Thomas
MAPLE
b. 1816, Wingham, Kent,
UK d. 9-04-1893 Yankalilla
1m. 01-08-1841 Elizabeth ANSLEY
b. 1815, d. 23-1-1867 Yankalilla
2m.
12-06-1871
Isabella
FRETTER
b. 1833 d. 6-11-1909 Adelaide
Thomas
Maple was born in 1816 at Wingham and lived at Adisham, before emigration.
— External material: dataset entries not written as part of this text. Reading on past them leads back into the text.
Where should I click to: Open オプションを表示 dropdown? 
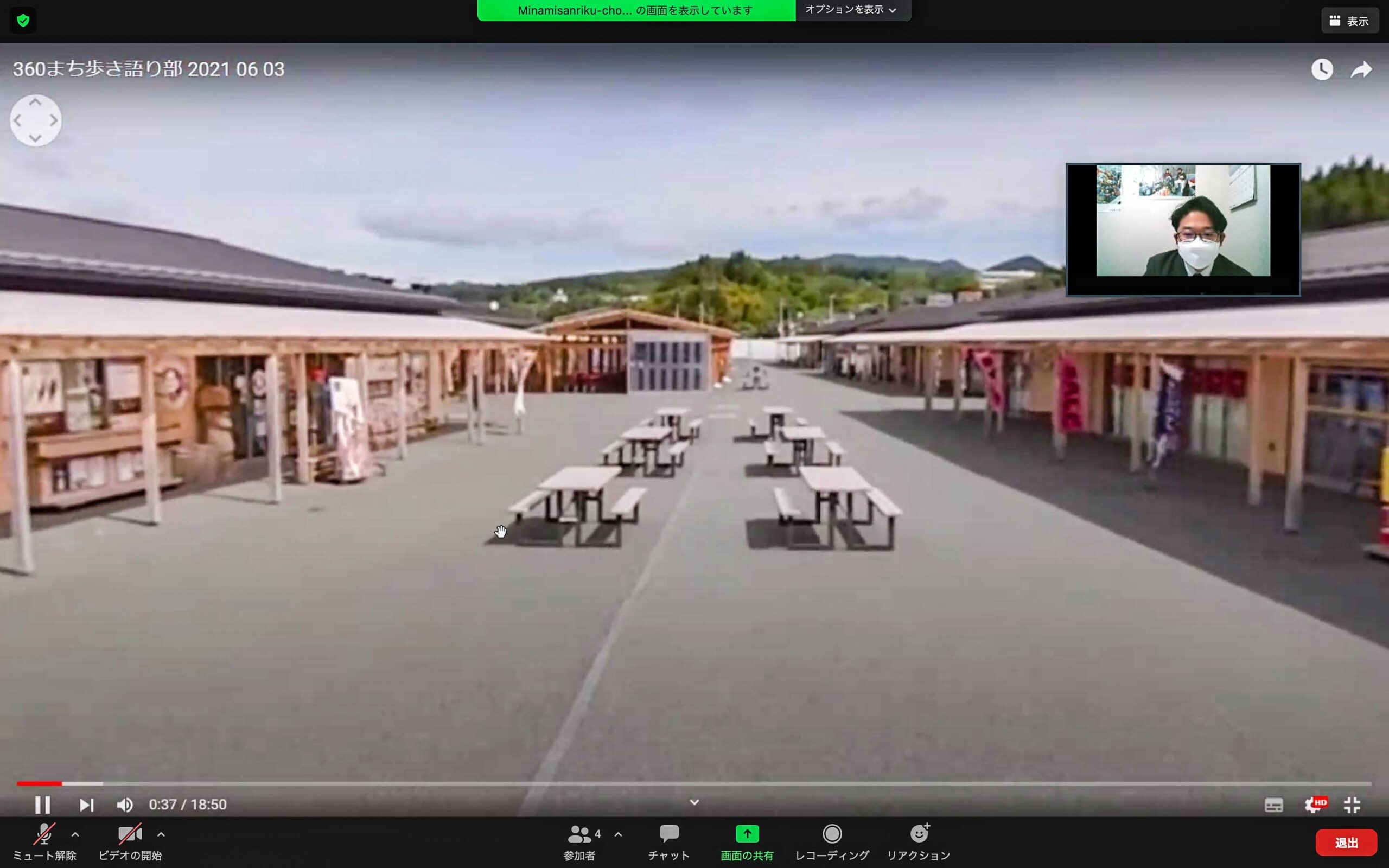point(851,10)
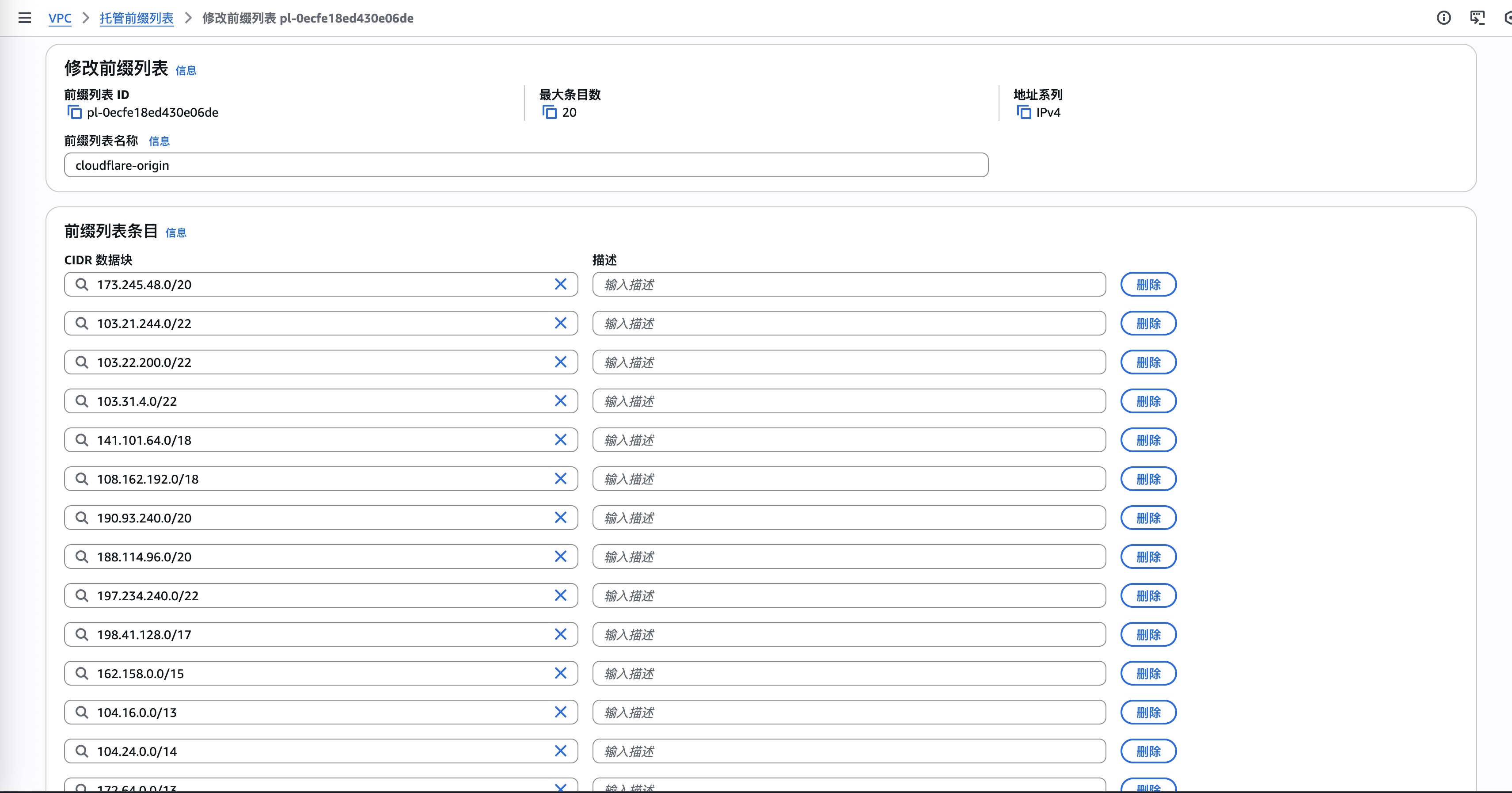Copy the IPv4 address family value
The image size is (1512, 793).
(1024, 112)
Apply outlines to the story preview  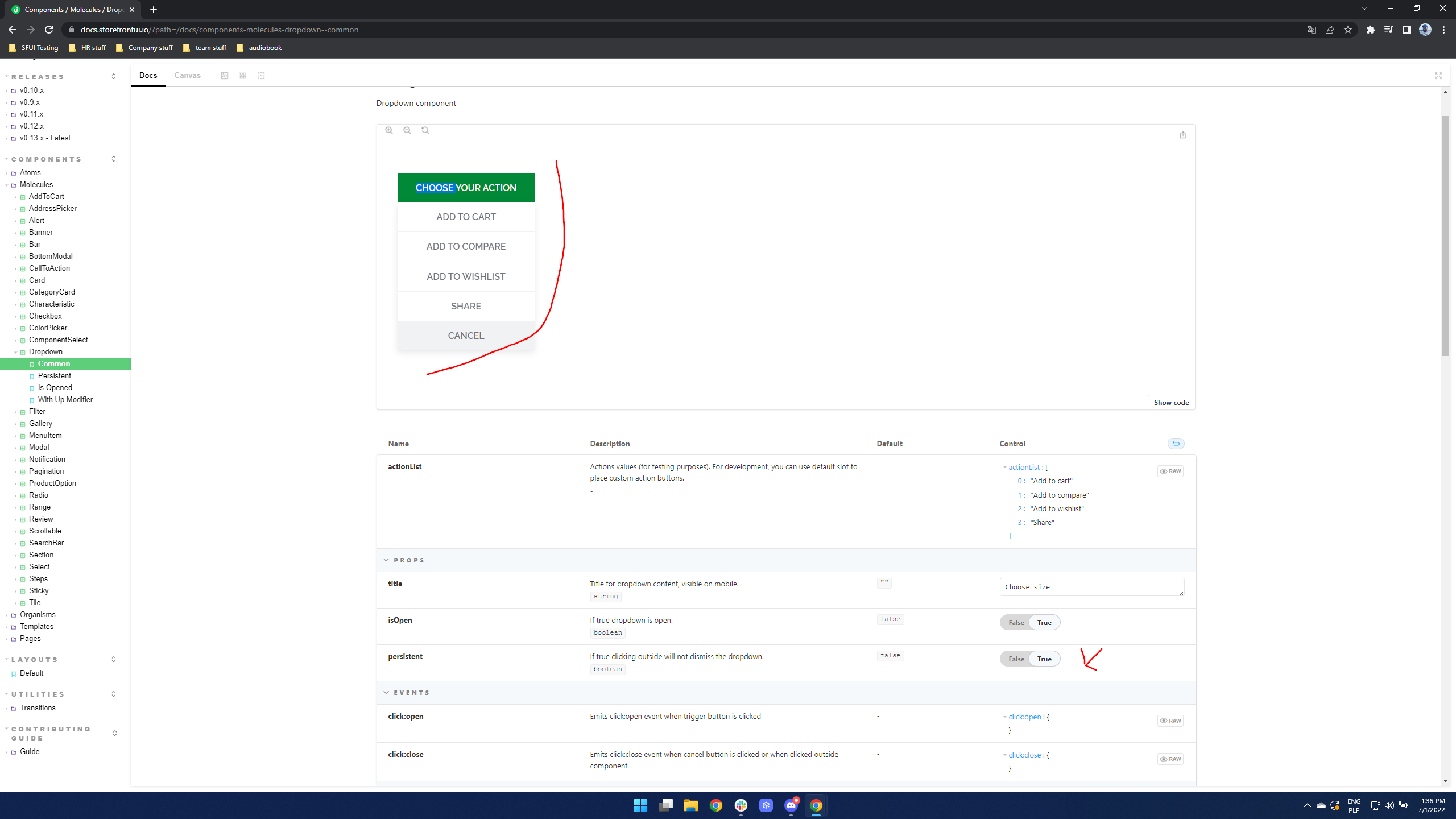[261, 75]
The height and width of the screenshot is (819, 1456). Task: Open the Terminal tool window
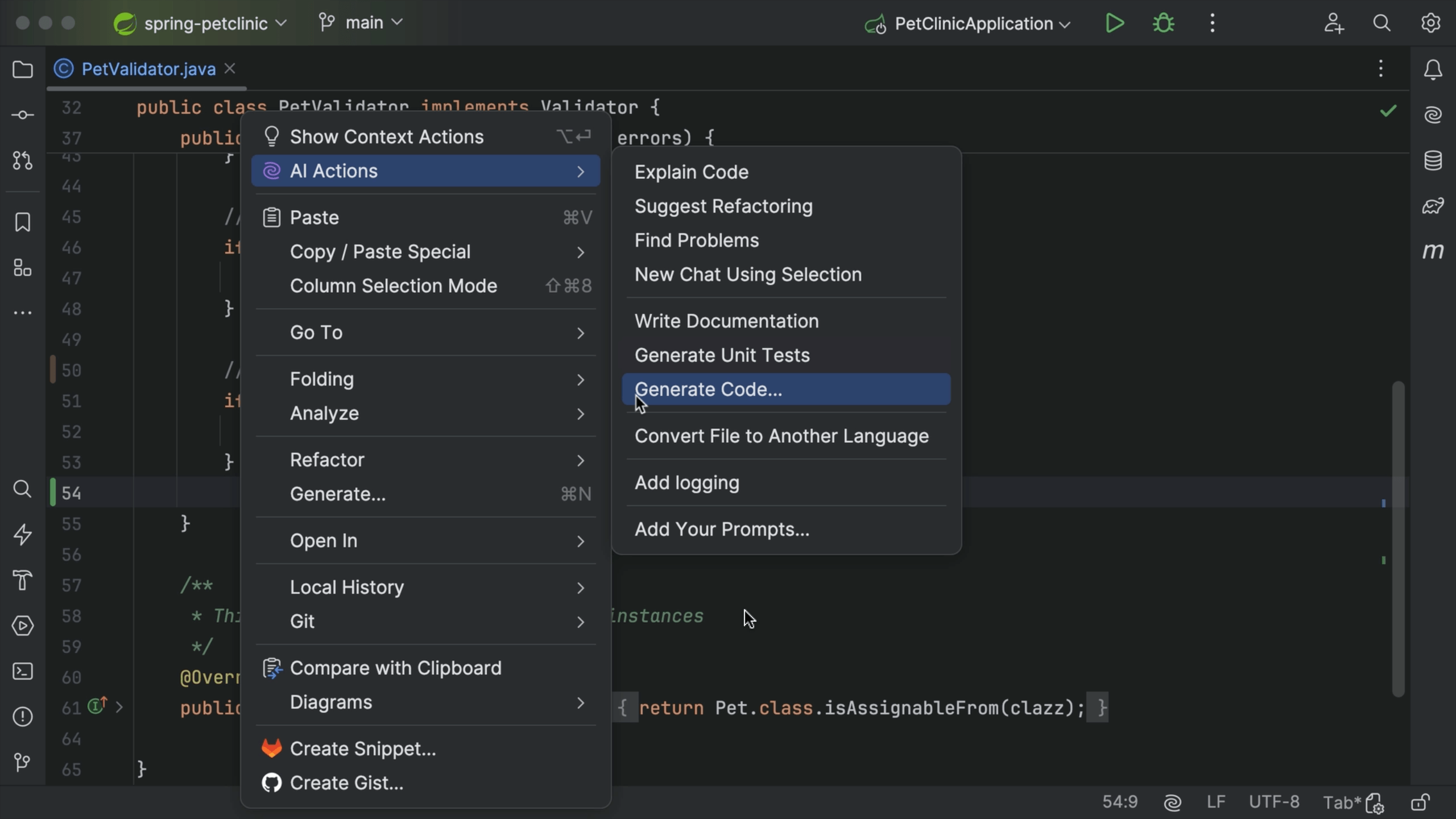[22, 671]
Elizabeth Maple was from the same area and both were illiterate when they
married in 1842.
On
4 October 1852 Thomas and Elizabeth Maple and their three children, Charles
(10), Caroline (9) and Stephen (7) emigrated to Australia as ‘government
immigrants’. In the passenger manifest Thomas is described as an
agricultural labourer.
Thomas
and Elizabeth landed at Port Adelaide on 19 Jan 1853. They then lived in the Willunga area
south of Adelaide for two years. Here in September 1854 Thomas is recorded as
having donated the small sum of 2s.6d. to a Crimean War Relief Fund.
Doubtless
Thomas was saving to buy property of his own. In 1855 Thomas and Elizabeth
travelled by bullock dray to join other pioneering families at Hay Flat near
Yankalilla. There they bought a small farm called ‘Springbank".
They
had no more children and Elizabeth died in 1867 aged 52 years. Thomas, then
54, remarried in June 1871 to Isabella Fretter, a 41 year old spinster. Thomas
lived on at Yankalilla in a thatched cottage until his death from a cancer of
the lip in 1893. Isabella seems to have moved to Adelaide.
In
his later years he is reported to have been a caretaker of the Methodist
church at Yankalilla and was considered a sincere and god-fearing man. He and
Elizabeth are buried in the Yankalilla Public Cemetery under a wooden bed-head
grave marker.
Thomas and Elizabeth’s three children all survived
and prospered.
Charles married Elizabeth Gann in 1864 and
appears to have taken over the farm.
Their story is recorded in the following pages.
Caroline
married William Polkinghorne and they raised several daughters.
Stephen
married Frances Pearce and in 1869 they moved to the Casterton area of
western Victoria where they raised six children.